Entrevista com o
professor Arturo Cattaneo
Por Jesús
Colina
ROMA, quinta-feira, 16 de
dezembro de 2010 (ZENIT.org)
– O filósofo suíço Martin Rhonheimer havia desenvolvido, em 2004, uma tese que
agora foi retomada por Bento XVI, em seu livro-entrevista com Peter Seewald, ao
tratar do tema da sexualidade. Quem explica é o Pe. Arturo Cattaneo, professor
da Faculdade de Direito Canônico de Veneza e da Faculdade de Teologia de Lugano
(Suíça), nesta entrevista concedida a ZENIT.
Entre os temas abordados pelo Papa em “Luz do
Mundo” (Herder), o foco dos meios de comunicação tem se centrado no
trecho definido por muitos como a “abertura ao preservativo”. É sabido
que a Igreja sempre condenou os métodos contraceptivos, de modo que uma
“abertura” ou “giro” deste calibre no seu ensinamento não
poderia passar despercebido.
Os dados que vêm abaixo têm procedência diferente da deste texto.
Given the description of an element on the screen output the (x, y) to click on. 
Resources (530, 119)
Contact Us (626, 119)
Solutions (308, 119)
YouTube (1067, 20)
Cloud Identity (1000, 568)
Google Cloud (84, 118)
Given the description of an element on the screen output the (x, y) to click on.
Isso gerou entusiasmo e perplexidade,
especialmente entre aqueles que o consideraram como uma reformulação, ou até
mesmo uma revogação dessa convicção que até agora parecia definitiva.
ZENIT: A afirmação de
Bento XVI sobre o preservativo é uma mudança na doutrina da Igreja?
Pe. Cattaneo: Eu não
falaria de mudança, mas de desenvolvimento, de uma contribuição corajosa, no
sentido de que se expressa em uma matéria sobre a qual a Igreja até agora
preferiu manter silêncio. Neste sentido, parece fundamental distinguir entre a
condenação da contracepção (que o Papa não quis alterar) e o uso de preservativos,
que em “alguns casos” pode significar “um primeiro ato de
moralização”. O próprio Papa confirmou em seu livro-entrevista que
“as perspectivas da Humanae Vitae continuam sendo corretas”.
ZENIT: Em um recente
artigo publicado no jornal suíço Il Giornale del Popolo (11 de dezembro
de 2010), você afirma que, neste desenvolvimento, o Papa foi inspirado por uma
tese avançada há vários anos pelo filósofo suíço Martin Rhonheimer, professor
na Universidade da Santa Cruz, em Roma. Poderia nos explicar como?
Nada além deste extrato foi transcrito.